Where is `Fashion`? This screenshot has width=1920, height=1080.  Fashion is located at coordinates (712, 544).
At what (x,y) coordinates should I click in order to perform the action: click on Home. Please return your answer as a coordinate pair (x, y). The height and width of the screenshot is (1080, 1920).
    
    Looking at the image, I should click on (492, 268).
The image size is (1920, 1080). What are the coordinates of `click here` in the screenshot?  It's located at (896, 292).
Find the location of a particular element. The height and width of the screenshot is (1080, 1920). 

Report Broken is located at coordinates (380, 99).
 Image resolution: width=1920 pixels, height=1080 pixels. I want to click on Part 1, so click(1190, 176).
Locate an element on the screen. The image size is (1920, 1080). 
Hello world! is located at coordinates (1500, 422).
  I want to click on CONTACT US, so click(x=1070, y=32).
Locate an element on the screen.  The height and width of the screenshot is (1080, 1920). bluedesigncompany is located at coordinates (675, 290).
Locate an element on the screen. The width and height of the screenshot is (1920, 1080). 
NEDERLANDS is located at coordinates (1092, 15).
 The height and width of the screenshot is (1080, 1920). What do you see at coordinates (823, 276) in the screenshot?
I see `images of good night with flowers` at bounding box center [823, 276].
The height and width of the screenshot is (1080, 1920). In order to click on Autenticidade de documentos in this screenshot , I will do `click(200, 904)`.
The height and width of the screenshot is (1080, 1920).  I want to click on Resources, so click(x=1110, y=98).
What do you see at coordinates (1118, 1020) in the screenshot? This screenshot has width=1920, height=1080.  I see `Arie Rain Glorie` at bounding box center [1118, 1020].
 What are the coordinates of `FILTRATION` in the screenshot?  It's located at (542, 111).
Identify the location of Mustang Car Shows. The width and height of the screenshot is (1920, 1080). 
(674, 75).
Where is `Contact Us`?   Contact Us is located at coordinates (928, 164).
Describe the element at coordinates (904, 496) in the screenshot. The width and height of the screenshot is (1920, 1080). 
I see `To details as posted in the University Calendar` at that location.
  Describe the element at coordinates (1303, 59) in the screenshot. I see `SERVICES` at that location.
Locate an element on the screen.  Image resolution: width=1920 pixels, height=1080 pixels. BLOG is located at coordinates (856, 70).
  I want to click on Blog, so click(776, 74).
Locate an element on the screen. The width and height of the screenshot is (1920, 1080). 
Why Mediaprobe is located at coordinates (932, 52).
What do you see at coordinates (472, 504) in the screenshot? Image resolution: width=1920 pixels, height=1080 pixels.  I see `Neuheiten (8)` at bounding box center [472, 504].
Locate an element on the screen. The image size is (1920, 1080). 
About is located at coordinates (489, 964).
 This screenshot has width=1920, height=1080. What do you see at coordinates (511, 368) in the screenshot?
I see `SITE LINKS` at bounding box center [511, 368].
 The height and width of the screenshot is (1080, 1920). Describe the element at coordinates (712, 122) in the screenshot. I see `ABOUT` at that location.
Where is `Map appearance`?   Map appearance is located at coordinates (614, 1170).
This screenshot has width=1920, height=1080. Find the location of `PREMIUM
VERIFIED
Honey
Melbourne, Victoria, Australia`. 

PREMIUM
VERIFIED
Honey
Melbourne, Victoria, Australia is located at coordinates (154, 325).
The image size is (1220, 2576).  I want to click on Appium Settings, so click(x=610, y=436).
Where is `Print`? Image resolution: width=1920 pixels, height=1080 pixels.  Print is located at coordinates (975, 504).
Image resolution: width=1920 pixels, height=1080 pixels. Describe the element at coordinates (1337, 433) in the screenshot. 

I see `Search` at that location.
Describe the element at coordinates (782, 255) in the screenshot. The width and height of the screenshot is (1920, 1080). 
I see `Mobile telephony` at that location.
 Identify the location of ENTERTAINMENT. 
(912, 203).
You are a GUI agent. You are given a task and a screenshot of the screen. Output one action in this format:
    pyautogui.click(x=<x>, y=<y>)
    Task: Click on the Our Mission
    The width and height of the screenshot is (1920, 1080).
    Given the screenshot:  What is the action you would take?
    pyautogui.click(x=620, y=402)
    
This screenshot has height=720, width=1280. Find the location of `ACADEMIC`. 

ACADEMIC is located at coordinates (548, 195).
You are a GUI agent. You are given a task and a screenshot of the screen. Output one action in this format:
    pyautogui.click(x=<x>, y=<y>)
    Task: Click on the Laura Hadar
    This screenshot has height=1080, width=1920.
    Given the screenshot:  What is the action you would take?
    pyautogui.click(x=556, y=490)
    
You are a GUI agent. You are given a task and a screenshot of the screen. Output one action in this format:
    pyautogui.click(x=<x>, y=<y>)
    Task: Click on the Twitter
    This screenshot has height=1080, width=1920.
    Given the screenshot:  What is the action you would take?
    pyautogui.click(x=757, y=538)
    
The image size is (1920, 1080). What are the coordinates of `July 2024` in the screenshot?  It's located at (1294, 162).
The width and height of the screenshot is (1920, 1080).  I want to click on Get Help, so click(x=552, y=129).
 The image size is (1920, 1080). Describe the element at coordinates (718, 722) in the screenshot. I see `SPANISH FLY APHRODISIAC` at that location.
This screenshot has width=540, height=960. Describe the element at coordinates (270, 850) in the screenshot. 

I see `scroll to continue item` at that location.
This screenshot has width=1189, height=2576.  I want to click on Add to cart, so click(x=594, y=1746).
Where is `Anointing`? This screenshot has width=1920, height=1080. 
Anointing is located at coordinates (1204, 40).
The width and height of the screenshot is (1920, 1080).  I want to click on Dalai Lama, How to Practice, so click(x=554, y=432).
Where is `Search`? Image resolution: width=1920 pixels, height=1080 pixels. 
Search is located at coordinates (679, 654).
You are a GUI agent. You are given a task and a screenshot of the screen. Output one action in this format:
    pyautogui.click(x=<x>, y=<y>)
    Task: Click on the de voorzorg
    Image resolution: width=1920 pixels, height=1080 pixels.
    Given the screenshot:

* * *

--- Set task ---
Reproduce every line of the data above verbatim, from the first line to the last.

--- Worked solution ---
Where is `Fashion`? This screenshot has width=1920, height=1080.  Fashion is located at coordinates (712, 544).
At what (x,y) coordinates should I click in order to perform the action: click on Home. Please return your answer as a coordinate pair (x, y). The height and width of the screenshot is (1080, 1920).
    
    Looking at the image, I should click on (492, 268).
The image size is (1920, 1080). What are the coordinates of `click here` in the screenshot?  It's located at (896, 292).
Find the location of a particular element. The height and width of the screenshot is (1080, 1920). 

Report Broken is located at coordinates (380, 99).
 Image resolution: width=1920 pixels, height=1080 pixels. I want to click on Part 1, so click(1190, 176).
Locate an element on the screen. The image size is (1920, 1080). 
Hello world! is located at coordinates (1500, 422).
  I want to click on CONTACT US, so click(x=1070, y=32).
Locate an element on the screen.  The height and width of the screenshot is (1080, 1920). bluedesigncompany is located at coordinates (675, 290).
Locate an element on the screen. The width and height of the screenshot is (1920, 1080). 
NEDERLANDS is located at coordinates (1092, 15).
 The height and width of the screenshot is (1080, 1920). What do you see at coordinates (823, 276) in the screenshot?
I see `images of good night with flowers` at bounding box center [823, 276].
The height and width of the screenshot is (1080, 1920). In order to click on Autenticidade de documentos in this screenshot , I will do `click(200, 904)`.
The height and width of the screenshot is (1080, 1920).  I want to click on Resources, so click(x=1110, y=98).
What do you see at coordinates (1118, 1020) in the screenshot? This screenshot has width=1920, height=1080.  I see `Arie Rain Glorie` at bounding box center [1118, 1020].
 What are the coordinates of `FILTRATION` in the screenshot?  It's located at (542, 111).
Identify the location of Mustang Car Shows. The width and height of the screenshot is (1920, 1080). 
(674, 75).
Where is `Contact Us`?   Contact Us is located at coordinates (928, 164).
Describe the element at coordinates (904, 496) in the screenshot. The width and height of the screenshot is (1920, 1080). 
I see `To details as posted in the University Calendar` at that location.
  Describe the element at coordinates (1303, 59) in the screenshot. I see `SERVICES` at that location.
Locate an element on the screen.  Image resolution: width=1920 pixels, height=1080 pixels. BLOG is located at coordinates (856, 70).
  I want to click on Blog, so click(776, 74).
Locate an element on the screen. The width and height of the screenshot is (1920, 1080). 
Why Mediaprobe is located at coordinates (932, 52).
What do you see at coordinates (472, 504) in the screenshot? Image resolution: width=1920 pixels, height=1080 pixels.  I see `Neuheiten (8)` at bounding box center [472, 504].
Locate an element on the screen. The image size is (1920, 1080). 
About is located at coordinates (489, 964).
 This screenshot has width=1920, height=1080. What do you see at coordinates (511, 368) in the screenshot?
I see `SITE LINKS` at bounding box center [511, 368].
 The height and width of the screenshot is (1080, 1920). Describe the element at coordinates (712, 122) in the screenshot. I see `ABOUT` at that location.
Where is `Map appearance`?   Map appearance is located at coordinates (614, 1170).
This screenshot has width=1920, height=1080. Find the location of `PREMIUM
VERIFIED
Honey
Melbourne, Victoria, Australia`. 

PREMIUM
VERIFIED
Honey
Melbourne, Victoria, Australia is located at coordinates (154, 325).
The image size is (1220, 2576).  I want to click on Appium Settings, so click(x=610, y=436).
Where is `Print`? Image resolution: width=1920 pixels, height=1080 pixels.  Print is located at coordinates (975, 504).
Image resolution: width=1920 pixels, height=1080 pixels. Describe the element at coordinates (1337, 433) in the screenshot. 

I see `Search` at that location.
Describe the element at coordinates (782, 255) in the screenshot. The width and height of the screenshot is (1920, 1080). 
I see `Mobile telephony` at that location.
 Identify the location of ENTERTAINMENT. 
(912, 203).
You are a GUI agent. You are given a task and a screenshot of the screen. Output one action in this format:
    pyautogui.click(x=<x>, y=<y>)
    Task: Click on the Our Mission
    The width and height of the screenshot is (1920, 1080).
    Given the screenshot:  What is the action you would take?
    pyautogui.click(x=620, y=402)
    
This screenshot has height=720, width=1280. Find the location of `ACADEMIC`. 

ACADEMIC is located at coordinates (548, 195).
You are a GUI agent. You are given a task and a screenshot of the screen. Output one action in this format:
    pyautogui.click(x=<x>, y=<y>)
    Task: Click on the Laura Hadar
    This screenshot has height=1080, width=1920.
    Given the screenshot:  What is the action you would take?
    pyautogui.click(x=556, y=490)
    
You are a GUI agent. You are given a task and a screenshot of the screen. Output one action in this format:
    pyautogui.click(x=<x>, y=<y>)
    Task: Click on the Twitter
    This screenshot has height=1080, width=1920.
    Given the screenshot:  What is the action you would take?
    pyautogui.click(x=757, y=538)
    
The image size is (1920, 1080). What are the coordinates of `July 2024` in the screenshot?  It's located at (1294, 162).
The width and height of the screenshot is (1920, 1080).  I want to click on Get Help, so click(x=552, y=129).
 The image size is (1920, 1080). Describe the element at coordinates (718, 722) in the screenshot. I see `SPANISH FLY APHRODISIAC` at that location.
This screenshot has width=540, height=960. Describe the element at coordinates (270, 850) in the screenshot. 

I see `scroll to continue item` at that location.
This screenshot has width=1189, height=2576.  I want to click on Add to cart, so click(x=594, y=1746).
Where is `Anointing`? This screenshot has width=1920, height=1080. 
Anointing is located at coordinates (1204, 40).
The width and height of the screenshot is (1920, 1080).  I want to click on Dalai Lama, How to Practice, so click(x=554, y=432).
Where is `Search`? Image resolution: width=1920 pixels, height=1080 pixels. 
Search is located at coordinates (679, 654).
You are a GUI agent. You are given a task and a screenshot of the screen. Output one action in this format:
    pyautogui.click(x=<x>, y=<y>)
    Task: Click on the de voorzorg
    Image resolution: width=1920 pixels, height=1080 pixels.
    Given the screenshot:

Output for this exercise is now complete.